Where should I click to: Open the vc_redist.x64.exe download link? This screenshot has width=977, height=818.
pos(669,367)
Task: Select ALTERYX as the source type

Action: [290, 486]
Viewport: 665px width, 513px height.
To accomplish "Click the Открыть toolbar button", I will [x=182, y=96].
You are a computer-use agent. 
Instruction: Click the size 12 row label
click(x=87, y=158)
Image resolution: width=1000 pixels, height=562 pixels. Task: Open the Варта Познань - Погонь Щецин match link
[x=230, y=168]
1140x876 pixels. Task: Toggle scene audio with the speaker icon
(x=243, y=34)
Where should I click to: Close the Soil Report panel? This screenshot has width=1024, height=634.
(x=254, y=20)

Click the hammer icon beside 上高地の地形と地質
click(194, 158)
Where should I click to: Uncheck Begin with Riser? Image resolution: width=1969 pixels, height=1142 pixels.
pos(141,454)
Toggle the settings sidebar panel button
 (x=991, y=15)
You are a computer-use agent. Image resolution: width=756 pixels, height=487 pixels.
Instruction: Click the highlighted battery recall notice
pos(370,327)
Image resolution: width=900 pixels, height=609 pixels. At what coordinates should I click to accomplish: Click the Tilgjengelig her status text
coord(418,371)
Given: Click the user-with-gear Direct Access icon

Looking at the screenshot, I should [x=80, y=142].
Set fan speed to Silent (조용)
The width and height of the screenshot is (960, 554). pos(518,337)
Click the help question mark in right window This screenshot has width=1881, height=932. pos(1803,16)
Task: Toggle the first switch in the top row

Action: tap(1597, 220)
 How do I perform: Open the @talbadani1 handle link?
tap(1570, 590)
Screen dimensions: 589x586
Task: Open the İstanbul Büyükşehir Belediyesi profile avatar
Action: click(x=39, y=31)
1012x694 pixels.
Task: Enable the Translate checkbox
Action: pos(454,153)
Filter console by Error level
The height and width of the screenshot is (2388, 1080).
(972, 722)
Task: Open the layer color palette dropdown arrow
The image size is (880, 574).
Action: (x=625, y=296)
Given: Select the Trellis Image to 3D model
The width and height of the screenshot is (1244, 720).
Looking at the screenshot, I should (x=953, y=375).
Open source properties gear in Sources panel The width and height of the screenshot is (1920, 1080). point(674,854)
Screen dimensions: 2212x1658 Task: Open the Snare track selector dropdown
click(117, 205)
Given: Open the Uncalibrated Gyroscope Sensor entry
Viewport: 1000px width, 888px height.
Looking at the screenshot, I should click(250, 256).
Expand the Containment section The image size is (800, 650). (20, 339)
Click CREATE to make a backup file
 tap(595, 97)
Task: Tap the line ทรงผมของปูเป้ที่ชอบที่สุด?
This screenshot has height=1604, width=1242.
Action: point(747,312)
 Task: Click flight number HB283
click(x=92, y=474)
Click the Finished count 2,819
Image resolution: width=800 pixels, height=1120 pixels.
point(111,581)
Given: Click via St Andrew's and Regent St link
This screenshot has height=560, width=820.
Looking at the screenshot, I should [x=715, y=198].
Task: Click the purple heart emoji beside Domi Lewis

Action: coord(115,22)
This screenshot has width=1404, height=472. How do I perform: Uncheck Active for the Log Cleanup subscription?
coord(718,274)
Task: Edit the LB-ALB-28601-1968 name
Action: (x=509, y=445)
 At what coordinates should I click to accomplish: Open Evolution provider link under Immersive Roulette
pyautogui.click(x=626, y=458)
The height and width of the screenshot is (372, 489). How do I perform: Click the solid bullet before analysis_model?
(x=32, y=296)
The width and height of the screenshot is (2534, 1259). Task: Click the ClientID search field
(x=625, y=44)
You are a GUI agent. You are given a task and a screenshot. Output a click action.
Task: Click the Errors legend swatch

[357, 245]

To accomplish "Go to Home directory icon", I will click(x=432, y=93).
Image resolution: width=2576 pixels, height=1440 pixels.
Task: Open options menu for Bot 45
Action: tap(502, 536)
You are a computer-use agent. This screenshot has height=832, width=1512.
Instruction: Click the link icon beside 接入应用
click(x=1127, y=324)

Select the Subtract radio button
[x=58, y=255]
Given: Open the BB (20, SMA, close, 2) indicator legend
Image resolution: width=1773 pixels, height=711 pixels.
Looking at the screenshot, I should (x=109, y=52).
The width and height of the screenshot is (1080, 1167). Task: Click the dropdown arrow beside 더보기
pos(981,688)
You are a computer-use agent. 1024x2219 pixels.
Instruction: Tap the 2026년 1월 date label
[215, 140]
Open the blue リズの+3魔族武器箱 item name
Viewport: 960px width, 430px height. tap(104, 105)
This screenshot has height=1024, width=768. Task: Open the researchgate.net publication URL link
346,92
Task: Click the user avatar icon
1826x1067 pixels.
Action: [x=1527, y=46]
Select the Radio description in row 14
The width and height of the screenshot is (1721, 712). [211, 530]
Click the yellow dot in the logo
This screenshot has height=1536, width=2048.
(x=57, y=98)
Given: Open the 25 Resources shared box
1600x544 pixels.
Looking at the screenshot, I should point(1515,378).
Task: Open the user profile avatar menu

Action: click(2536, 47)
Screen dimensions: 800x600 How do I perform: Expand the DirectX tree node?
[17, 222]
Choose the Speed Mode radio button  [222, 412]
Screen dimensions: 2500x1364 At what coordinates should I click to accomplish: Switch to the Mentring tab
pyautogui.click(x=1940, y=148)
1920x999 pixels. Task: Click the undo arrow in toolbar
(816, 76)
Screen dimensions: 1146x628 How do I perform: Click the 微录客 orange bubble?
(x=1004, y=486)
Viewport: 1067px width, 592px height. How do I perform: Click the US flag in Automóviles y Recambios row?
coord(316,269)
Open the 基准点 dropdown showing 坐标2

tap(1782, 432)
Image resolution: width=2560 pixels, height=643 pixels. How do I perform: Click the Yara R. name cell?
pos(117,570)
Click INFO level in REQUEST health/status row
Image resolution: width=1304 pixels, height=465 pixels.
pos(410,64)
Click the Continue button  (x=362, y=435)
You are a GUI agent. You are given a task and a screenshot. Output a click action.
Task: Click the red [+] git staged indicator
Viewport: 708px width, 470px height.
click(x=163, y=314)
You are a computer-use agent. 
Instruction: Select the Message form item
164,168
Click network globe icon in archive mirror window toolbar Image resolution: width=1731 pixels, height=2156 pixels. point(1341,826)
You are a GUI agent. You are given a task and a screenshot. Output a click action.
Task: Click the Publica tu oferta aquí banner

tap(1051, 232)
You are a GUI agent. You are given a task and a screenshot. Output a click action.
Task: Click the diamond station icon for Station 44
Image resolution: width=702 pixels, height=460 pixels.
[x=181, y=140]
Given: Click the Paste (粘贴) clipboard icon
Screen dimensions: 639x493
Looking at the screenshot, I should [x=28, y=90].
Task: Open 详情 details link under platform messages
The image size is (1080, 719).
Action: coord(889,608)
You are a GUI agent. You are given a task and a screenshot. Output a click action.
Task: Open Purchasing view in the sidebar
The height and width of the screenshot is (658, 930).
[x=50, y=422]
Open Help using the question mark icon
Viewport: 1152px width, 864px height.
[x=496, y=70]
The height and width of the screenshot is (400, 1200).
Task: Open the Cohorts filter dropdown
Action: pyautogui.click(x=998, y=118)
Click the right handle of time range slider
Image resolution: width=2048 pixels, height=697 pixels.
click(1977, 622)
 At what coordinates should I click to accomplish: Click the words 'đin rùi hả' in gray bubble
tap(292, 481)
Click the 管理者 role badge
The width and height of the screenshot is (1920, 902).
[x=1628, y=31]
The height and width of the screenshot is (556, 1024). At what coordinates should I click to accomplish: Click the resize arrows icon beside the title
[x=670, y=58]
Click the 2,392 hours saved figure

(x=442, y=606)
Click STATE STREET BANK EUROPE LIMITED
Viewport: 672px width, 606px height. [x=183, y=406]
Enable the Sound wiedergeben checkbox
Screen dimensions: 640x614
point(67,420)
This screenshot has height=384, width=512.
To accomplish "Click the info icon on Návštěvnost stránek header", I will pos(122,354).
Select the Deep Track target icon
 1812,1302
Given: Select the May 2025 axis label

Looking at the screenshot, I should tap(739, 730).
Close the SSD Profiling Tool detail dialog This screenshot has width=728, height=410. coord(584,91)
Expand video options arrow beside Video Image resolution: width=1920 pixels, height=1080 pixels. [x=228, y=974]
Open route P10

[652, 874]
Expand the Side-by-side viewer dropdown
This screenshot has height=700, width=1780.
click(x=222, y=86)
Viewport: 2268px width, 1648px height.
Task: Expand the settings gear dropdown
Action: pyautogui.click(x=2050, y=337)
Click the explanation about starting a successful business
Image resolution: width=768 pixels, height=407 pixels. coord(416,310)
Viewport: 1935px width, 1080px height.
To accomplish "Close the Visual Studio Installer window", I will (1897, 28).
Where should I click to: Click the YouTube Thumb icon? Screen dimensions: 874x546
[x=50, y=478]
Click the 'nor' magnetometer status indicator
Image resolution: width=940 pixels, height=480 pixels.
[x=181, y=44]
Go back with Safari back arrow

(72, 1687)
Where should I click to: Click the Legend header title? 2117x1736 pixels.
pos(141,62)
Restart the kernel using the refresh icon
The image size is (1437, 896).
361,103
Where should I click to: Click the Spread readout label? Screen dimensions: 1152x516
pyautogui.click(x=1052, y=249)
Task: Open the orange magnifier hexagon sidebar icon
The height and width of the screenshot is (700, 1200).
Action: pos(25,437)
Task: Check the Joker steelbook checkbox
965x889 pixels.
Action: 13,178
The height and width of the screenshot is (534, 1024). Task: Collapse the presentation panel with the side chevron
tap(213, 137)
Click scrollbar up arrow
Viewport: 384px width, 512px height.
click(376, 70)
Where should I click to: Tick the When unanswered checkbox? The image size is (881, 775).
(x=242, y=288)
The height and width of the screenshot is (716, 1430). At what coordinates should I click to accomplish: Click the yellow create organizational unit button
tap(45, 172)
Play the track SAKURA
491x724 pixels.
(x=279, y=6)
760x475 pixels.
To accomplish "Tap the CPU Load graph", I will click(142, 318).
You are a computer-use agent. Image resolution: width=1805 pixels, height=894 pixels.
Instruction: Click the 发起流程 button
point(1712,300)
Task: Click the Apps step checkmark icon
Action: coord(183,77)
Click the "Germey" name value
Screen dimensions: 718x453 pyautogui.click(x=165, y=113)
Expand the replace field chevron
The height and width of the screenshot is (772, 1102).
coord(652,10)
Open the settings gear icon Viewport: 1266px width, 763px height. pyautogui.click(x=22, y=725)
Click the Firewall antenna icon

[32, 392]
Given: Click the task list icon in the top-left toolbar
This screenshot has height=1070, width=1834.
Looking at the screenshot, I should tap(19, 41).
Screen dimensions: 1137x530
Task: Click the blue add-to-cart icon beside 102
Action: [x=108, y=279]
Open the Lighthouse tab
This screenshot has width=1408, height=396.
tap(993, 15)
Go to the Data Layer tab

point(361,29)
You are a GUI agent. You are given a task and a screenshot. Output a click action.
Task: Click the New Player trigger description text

+-------+

Return, character for character, the entries from the line containing "Open the Lighthouse tab" through the end of the entries, with both of those lines included.

Open the Lighthouse tab
This screenshot has width=1408, height=396.
tap(993, 15)
Go to the Data Layer tab

point(361,29)
You are a GUI agent. You are given a task and a screenshot. Output a click action.
Task: Click the New Player trigger description text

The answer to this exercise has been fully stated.